1190 Vienna, Probusgasse 6
P: +43 (0)1 370 54 08
F: +43 (0)1 505 87 47 7201
E: office@wienmuseum.at

The Beethoven Wohnung Heiligenstadt is expanding into a Beethoven Museum and currently closed. We therefore kindly ask for your understanding and already look forward to your visit in the new Beethoven Museum opening November 2017.


The life and work of Ludwig van Beethoven are inseparably bound up with Vienna. In 1787, the composer first came to the city to study with Mozart, from 1792 onwards he lived permanently here. Three apartments associated with Beethoven have long since featured among Wien Museum’s sites. Yet, until now, the city in which he composed so many of his works has never had a comprehensive Beethoven Museum. This gap is now about to be filled: the Beethoven apartment in Heiligenstadt at Probusgasse 6 in the 19th district is to be converted from a small memorial site into a major Beethoven museum devoted to the life and works of the composer.

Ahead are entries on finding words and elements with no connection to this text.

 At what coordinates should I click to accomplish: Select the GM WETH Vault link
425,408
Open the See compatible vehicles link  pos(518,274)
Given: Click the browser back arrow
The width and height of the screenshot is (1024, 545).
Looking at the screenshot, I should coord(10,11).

The location is directly linked to Beethoven’s destiny, for it was here that he sought to cure, or at least alleviate, his hearing disorder. In the early nineteenth century, Heiligenstadt was an independent wine growing village. Its public baths brought an economic upswing to the area, located in what is today Heiligenstädter Park. The baths were supplied by a mineral-rich spring, the healing qualities of which attracted numerous spa visitors, including prominent figures of Viennese cultural life.

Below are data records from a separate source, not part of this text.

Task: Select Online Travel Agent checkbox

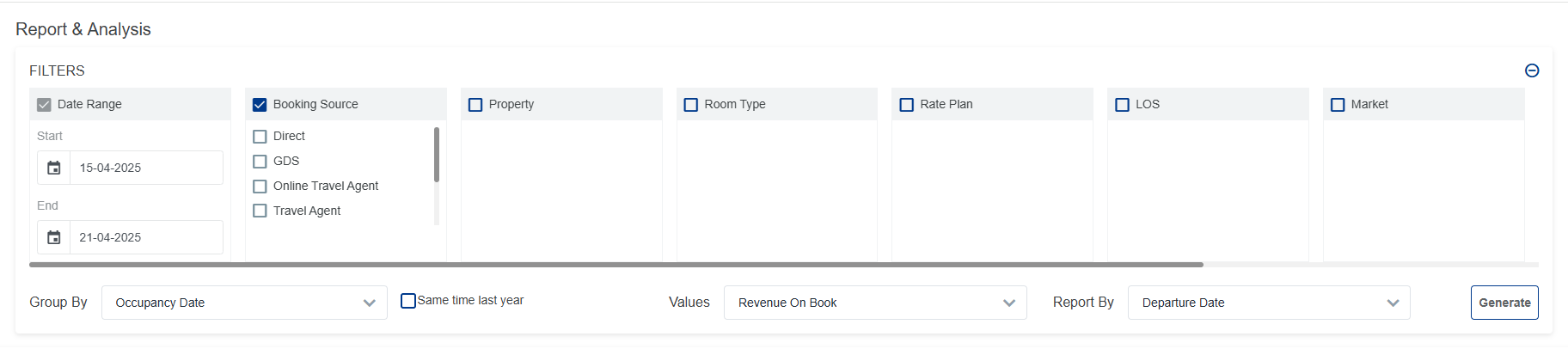Action: 260,187
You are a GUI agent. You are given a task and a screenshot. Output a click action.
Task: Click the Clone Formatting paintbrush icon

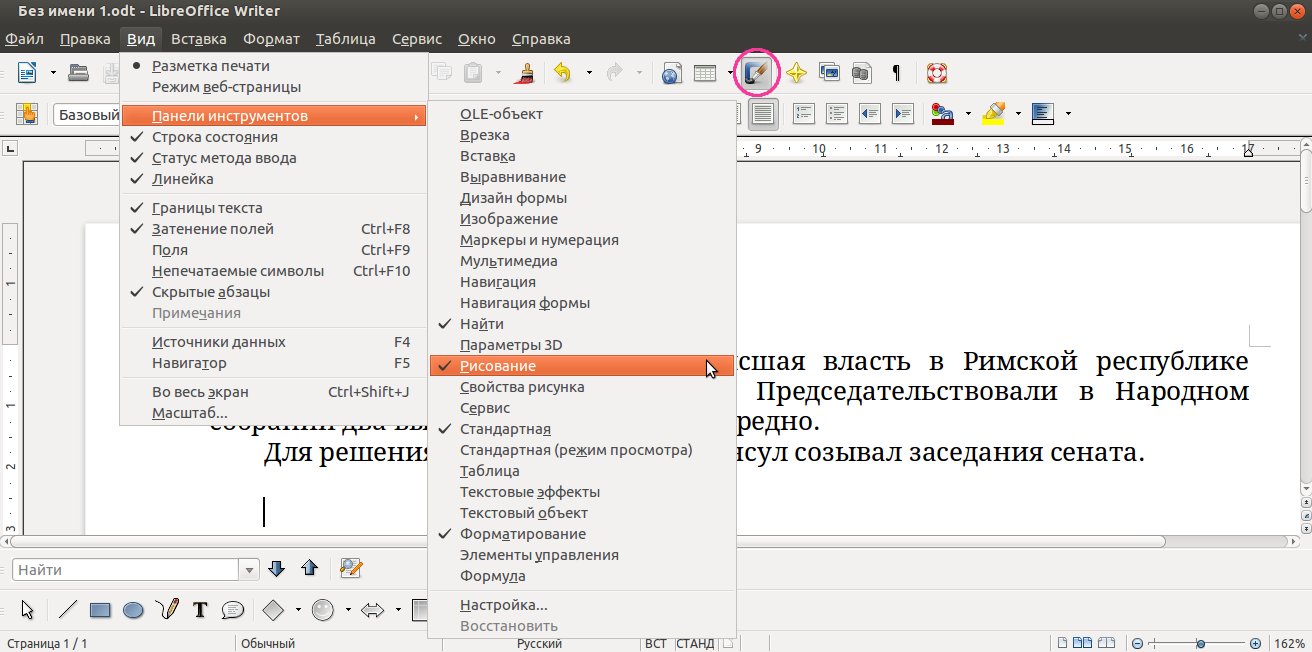[x=523, y=73]
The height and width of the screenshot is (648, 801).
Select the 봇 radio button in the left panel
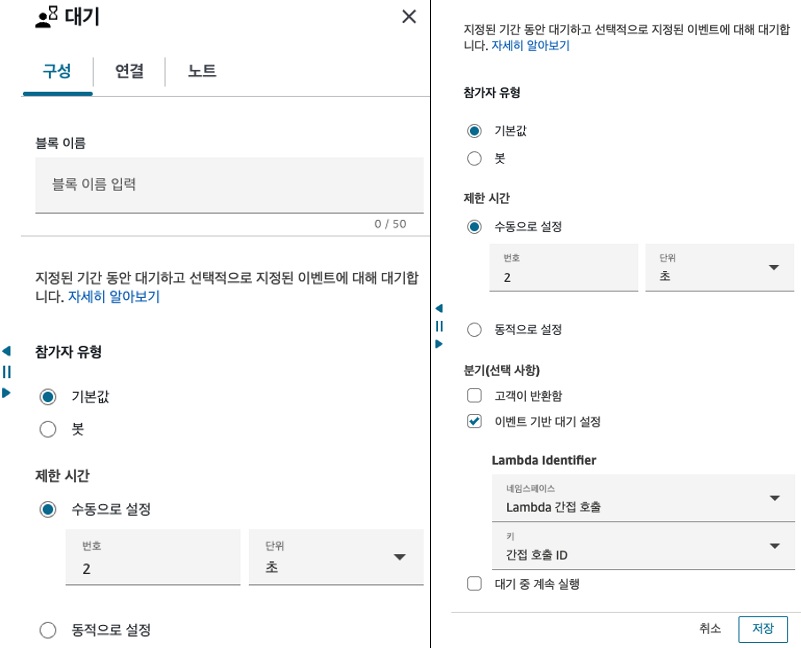(x=48, y=429)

Probusgasse 6 is traditionally associated with a deeply moving testimony of Beethoven’s. Here in 1802 he wrote the “Heiligenstädter Testament”, the letter addressed to his brother but never sent, in which Beethoven expressed his despair over his worsening deafness. At the same time, he worked in Probusgasse on some of his most important works, among them the Piano Sonata Op. 31, No.2 ("The Tempest"), the "Prometheus"-Variations, Op. 35, and first sketches for the Third Symphony (“Eroica”).

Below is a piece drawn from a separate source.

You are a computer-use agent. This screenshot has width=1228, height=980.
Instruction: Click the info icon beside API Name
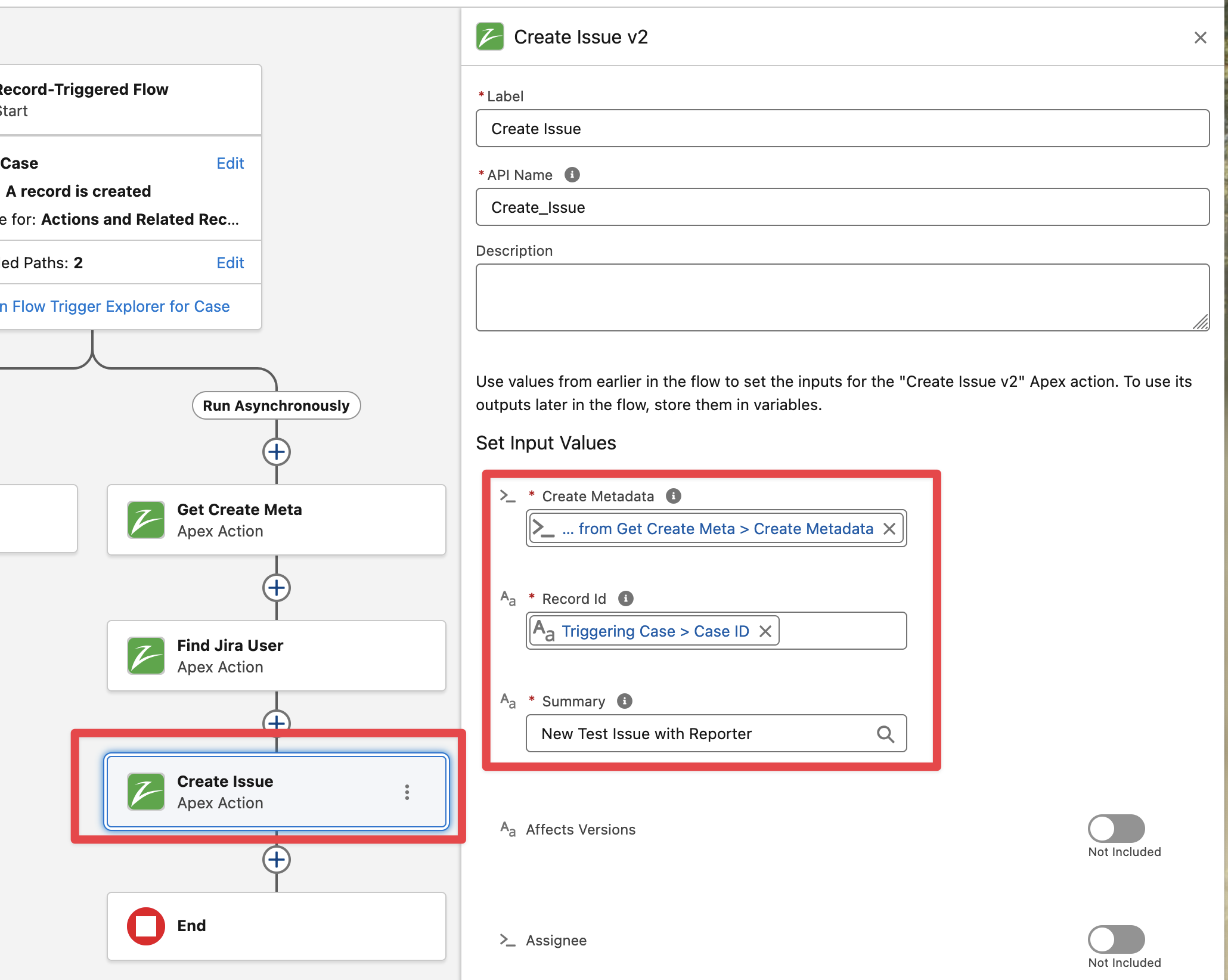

The Beethoven Museum is to draw upon the latest scholarship in presenting the life and work of the classical composer. It is an honour to have the cultural scientist Lisa Noggler-Gürtler on board as the curator of the permanent exhibition. She is being advised by William Kinderman, Professor at University of Illinois at Urbana-Champaign and one of the world’s leading Beethoven experts, as well as by Alexandra Hönigmann-Tempelmayr (Wien Museum). The renowned exhibition designer Peter Karlhuber is creating a fascinating and artistically striking museum space.

The Beethoven Museum enables Wien Museum to offer a new attraction that will appeal to a broad public: those with a particular interest in Vienna’s cultural history and Beethoven’s works will have much to discover here. In addition to residents of Vienna, we expect to see many international guests at the Beethoven Museum, not least due to its ideal location in close proximity to the winegrowers’ taverns of the 19th district. The intimate atmosphere of the garden will be a further highlight – besides the building itself – as a daytime oasis of peace.